Additionally it accepts an argument for whether each thread will instead colour the area rendered by the thread as a solid tint based on
the x,y coordinates of each pixel.
It loads the specified scene.
It renders the scene (as many times as requested).
It produces timing information for the first run, and the average of the time taken for all subsequent renders produced, ignoring all file
IO.
It outputs the rendered scene as a BMP file.
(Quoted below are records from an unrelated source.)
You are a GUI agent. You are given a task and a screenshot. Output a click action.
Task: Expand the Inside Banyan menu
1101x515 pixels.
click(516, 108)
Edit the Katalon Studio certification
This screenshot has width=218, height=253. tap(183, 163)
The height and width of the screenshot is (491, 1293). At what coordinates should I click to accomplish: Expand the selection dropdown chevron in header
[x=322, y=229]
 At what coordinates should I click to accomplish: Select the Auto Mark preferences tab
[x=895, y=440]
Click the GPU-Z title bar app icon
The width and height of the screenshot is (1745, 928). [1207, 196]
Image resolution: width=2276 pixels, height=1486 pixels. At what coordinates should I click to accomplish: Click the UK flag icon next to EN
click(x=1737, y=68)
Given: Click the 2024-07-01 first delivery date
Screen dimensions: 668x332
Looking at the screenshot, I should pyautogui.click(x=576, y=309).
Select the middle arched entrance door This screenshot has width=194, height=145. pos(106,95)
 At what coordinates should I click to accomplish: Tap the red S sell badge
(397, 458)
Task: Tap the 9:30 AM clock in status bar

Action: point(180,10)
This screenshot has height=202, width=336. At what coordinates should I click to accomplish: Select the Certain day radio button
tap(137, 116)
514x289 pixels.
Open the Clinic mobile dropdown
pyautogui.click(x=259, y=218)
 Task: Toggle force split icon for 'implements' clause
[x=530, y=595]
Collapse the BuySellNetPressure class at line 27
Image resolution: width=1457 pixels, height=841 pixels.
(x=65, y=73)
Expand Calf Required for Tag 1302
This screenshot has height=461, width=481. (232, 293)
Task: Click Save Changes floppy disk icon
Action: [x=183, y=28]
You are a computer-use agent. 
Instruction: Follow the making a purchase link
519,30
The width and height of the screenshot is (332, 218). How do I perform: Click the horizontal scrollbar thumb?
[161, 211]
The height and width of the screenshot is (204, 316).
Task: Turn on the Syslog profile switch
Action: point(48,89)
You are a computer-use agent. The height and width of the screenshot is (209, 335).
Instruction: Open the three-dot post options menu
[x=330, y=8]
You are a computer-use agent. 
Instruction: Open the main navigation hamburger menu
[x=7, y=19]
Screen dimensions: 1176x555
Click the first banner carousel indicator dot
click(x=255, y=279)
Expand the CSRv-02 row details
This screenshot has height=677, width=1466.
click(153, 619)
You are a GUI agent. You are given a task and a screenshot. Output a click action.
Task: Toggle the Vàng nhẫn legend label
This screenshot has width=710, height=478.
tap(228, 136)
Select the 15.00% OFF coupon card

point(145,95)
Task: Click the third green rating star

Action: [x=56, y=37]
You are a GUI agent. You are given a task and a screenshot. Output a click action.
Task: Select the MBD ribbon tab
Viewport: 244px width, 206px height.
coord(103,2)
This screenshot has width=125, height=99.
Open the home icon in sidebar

For example, running the program at the command line with no arguments would produce output similar to the following (as well as writing
the resultant BMP file to Outputs/cornell.txt_1024x1024x1_RayTracerAss3.exe.bmp):
first run time: 3847ms, subsequent average time taken (0 run(s)): N/A
Adding -runs 10 to the arguments would produce output similar to the following:
first run time: 3891ms, subsequent average time taken (9 run(s)): 3814.2ms
Testing Batch Files
A number of batch files are provided that are intended to be executed from the command line, e.g.
For timing:
baseTiming.bat will perform all the timing tests required for the base single-threaded code (you’ll have to make your own to do
the multi-threaded and SIMD tests, or just run those manually).
stage4Timing.bat will perform all the timing tests required for Stage 4.
For testing (requires Image Magick installation), e.g.:
stage1Tests.bat will perform all the comparisons required for Stage 1 Tests.
stage2Tests.bat will perform all the comparisons required for Stage 2 Tests.
stage3Tests.bat will perform all the comparisons required for Stage 3 Tests.
stage4Tests.bat will perform all the comparisons required for Stage 4 Tests.
stage5Tests.bat will perform all the comparisons required for Stage 5 Tests (but you’ll need to edit it to add your custom
command-line options).
(baseTests.bat will compare the base single-threaded code running on your machine against the reference images — this is just
to confirm nothing strange is going on.)